# Problem statement
From the entries that follow, extract each line holding the string "Splice".

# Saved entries
----------------

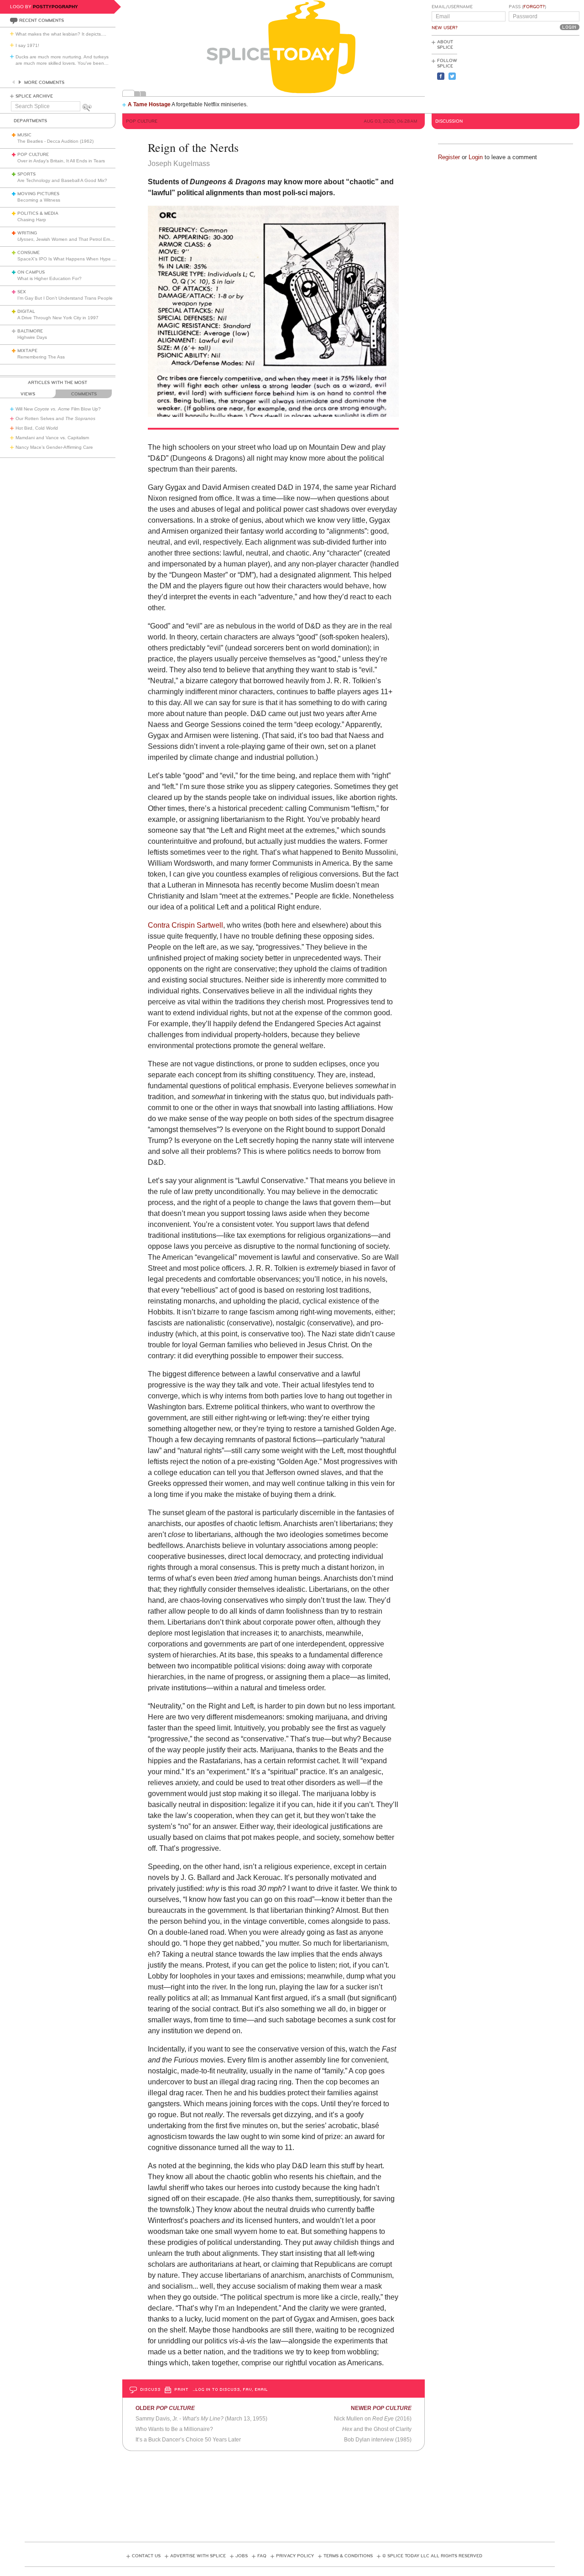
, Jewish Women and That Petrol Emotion (68, 239)
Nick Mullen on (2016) (373, 2418)
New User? (445, 28)
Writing (27, 233)
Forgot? (534, 7)
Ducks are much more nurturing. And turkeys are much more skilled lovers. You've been (62, 60)
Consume (28, 252)
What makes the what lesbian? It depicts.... (61, 33)
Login (476, 157)
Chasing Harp (31, 219)
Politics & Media (37, 213)
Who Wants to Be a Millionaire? (174, 2429)
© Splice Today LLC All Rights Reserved (432, 2556)
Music (24, 135)
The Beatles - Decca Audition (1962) (55, 141)
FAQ (261, 2556)
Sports (26, 174)
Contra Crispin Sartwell (185, 925)
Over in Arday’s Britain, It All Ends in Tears (61, 160)
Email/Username (452, 7)
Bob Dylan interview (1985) (378, 2439)
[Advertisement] (538, 73)
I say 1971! (27, 45)
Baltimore (30, 331)
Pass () (527, 7)
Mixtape (27, 350)
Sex (21, 292)
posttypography (55, 6)
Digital (26, 311)
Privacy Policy (295, 2556)
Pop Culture (33, 154)
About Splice (445, 44)
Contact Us (146, 2556)
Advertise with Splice (198, 2556)
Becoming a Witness (38, 200)
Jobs (241, 2556)
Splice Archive (34, 96)
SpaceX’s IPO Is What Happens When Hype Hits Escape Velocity (86, 258)
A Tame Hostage (149, 104)
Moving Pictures (38, 194)
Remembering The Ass (41, 356)
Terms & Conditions (348, 2556)
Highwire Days (32, 337)
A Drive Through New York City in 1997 (58, 317)
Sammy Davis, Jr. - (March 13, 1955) (201, 2418)
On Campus (31, 272)
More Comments (44, 82)
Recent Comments (41, 20)
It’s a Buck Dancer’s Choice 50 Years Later (188, 2439)
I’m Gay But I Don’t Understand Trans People (65, 298)
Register (449, 157)
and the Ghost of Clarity (377, 2429)
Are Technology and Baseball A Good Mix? (62, 180)
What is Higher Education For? (49, 278)
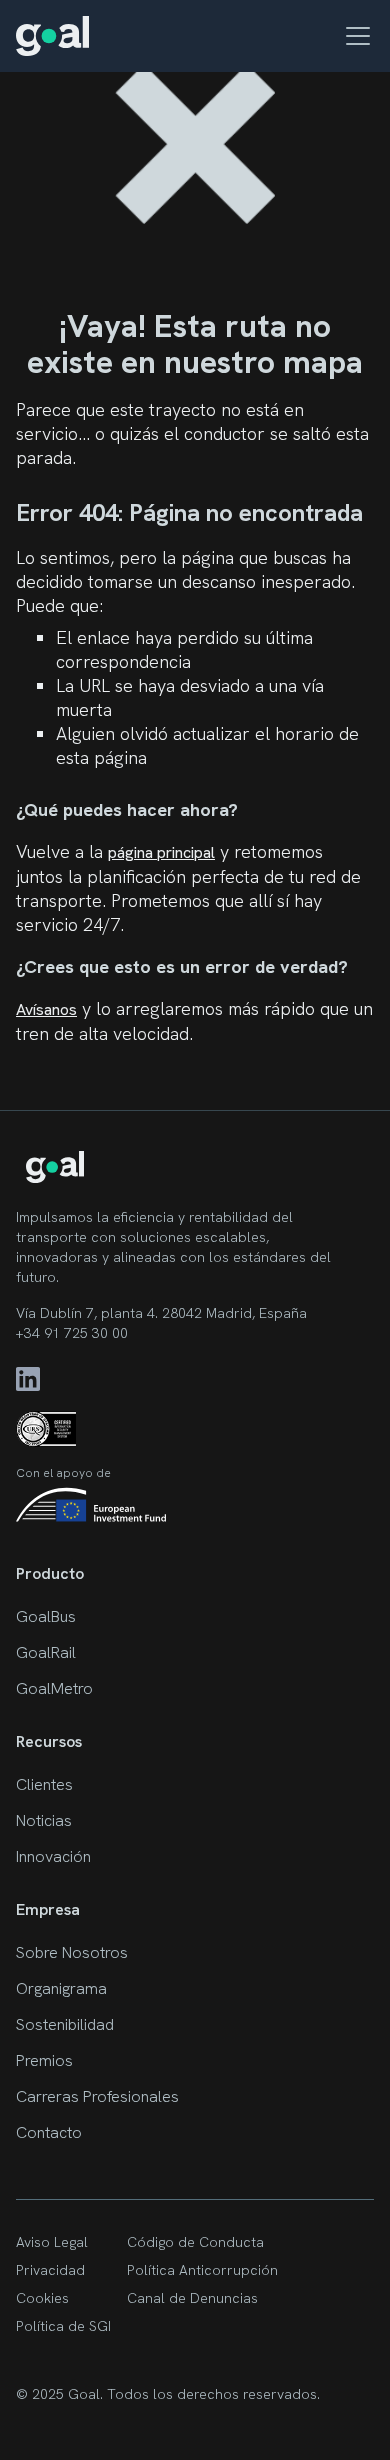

----------------

# Response area
© Splice Today LLC All Rights Reserved (432, 2556)
About Splice (445, 44)
Advertise with Splice (198, 2556)
Splice Archive (34, 96)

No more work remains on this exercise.